Pioneer school board discusses corporal punishment policy

Pioneer schools superintendent says current policy is inconsistent

By Ben Middelkamp
Staff reporter


ROYAL CENTER -- Pioneer Regional School Board members are discussing whether to change the district's policy regarding the use of corporal punishment on students.

The issue was brought up at the Tuesday, Oct. 10, board meeting. Pioneer Superintendent Chuck Grable told board members about inconsistencies in the district's policy that was originally approved in 1993. Pioneer Elementary School principal Beth Dean and a couple elementary teachers voiced their support of the existing policy during the meeting.

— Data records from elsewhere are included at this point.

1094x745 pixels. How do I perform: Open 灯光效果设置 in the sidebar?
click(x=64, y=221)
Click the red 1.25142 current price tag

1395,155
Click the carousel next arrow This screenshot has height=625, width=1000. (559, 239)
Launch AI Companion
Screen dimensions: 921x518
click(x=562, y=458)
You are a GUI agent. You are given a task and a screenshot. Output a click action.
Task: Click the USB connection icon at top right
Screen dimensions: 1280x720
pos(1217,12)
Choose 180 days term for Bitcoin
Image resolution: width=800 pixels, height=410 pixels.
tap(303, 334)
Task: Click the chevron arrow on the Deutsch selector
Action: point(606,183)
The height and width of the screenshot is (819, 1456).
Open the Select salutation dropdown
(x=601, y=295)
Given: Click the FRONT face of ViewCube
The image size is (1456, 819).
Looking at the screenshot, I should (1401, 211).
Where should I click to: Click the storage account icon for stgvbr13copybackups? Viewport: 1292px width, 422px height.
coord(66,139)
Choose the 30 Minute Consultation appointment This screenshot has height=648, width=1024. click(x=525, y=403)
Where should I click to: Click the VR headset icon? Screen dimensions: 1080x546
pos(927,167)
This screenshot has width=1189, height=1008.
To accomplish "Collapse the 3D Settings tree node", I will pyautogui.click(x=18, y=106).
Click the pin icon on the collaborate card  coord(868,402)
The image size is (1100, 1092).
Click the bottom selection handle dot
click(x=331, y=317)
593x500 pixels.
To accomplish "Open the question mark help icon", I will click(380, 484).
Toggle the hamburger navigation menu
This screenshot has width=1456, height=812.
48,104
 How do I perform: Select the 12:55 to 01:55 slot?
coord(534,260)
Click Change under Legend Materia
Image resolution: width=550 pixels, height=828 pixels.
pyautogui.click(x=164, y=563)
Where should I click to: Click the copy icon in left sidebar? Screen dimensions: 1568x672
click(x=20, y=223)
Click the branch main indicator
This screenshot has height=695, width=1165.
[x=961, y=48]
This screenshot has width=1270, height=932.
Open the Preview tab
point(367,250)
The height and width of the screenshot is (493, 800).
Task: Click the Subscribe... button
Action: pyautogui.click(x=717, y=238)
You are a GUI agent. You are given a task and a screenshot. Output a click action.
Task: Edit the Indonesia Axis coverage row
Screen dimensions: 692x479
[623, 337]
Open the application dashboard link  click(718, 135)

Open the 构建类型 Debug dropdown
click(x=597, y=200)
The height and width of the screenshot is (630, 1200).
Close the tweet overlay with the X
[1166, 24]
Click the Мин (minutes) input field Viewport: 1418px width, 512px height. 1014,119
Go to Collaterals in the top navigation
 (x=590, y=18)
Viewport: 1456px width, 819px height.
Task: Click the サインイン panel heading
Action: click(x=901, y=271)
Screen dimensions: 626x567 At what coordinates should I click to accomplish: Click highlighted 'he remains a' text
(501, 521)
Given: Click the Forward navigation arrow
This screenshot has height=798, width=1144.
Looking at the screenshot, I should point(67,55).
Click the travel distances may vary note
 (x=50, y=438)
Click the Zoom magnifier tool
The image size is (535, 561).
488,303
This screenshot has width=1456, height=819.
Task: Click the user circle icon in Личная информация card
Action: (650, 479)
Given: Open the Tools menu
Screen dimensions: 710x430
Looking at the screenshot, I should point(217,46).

The policy states the board "cannot condone the use of unreasonable force and fear as an appropriate procedure in student discipline," but adds "corporal punishment may be administered only as a last resort and only in accordance with the Superintendent's administrative guidelines."

Grable said the administrative guideline provides alternatives to corporal punishment and states "personnel shall not threaten to inflict, or cause to be inflicted corporal punishment on any student." He said most Indiana schools banned corporal punishment about 15 years ago.

According to U.S. Department of Education data, Indiana is one of 22 states that allow corporal punishment in school. Indiana doesn't prohibit the practice, while 15 states expressly permit it.

"This is a matter of protecting our own staff from lawsuits," Grable told the board. "And the bottom line is there's better strategies. I've heard a couple of times, this sets us apart from others. To me, this is not what I want to be known for that sets us apart from other school districts. We want to be about relationships."

The board on Tuesday decided to wait on making a decision after hearing from both sides of the issue. Many board members questioned the use of corporal punishment on students and the liability of the policy. Lisa Kesling, board member, said she wants to first research how other Indiana schools handle corporal punishment and if any schools were sued because of it.

"If it was just me, I wouldn't care, I would do what I want and I would suffer the consequences," Kesling said. "But it's not just me, it's the whole school corporation, it's Dr. Dean's license. There's a lot more at stake."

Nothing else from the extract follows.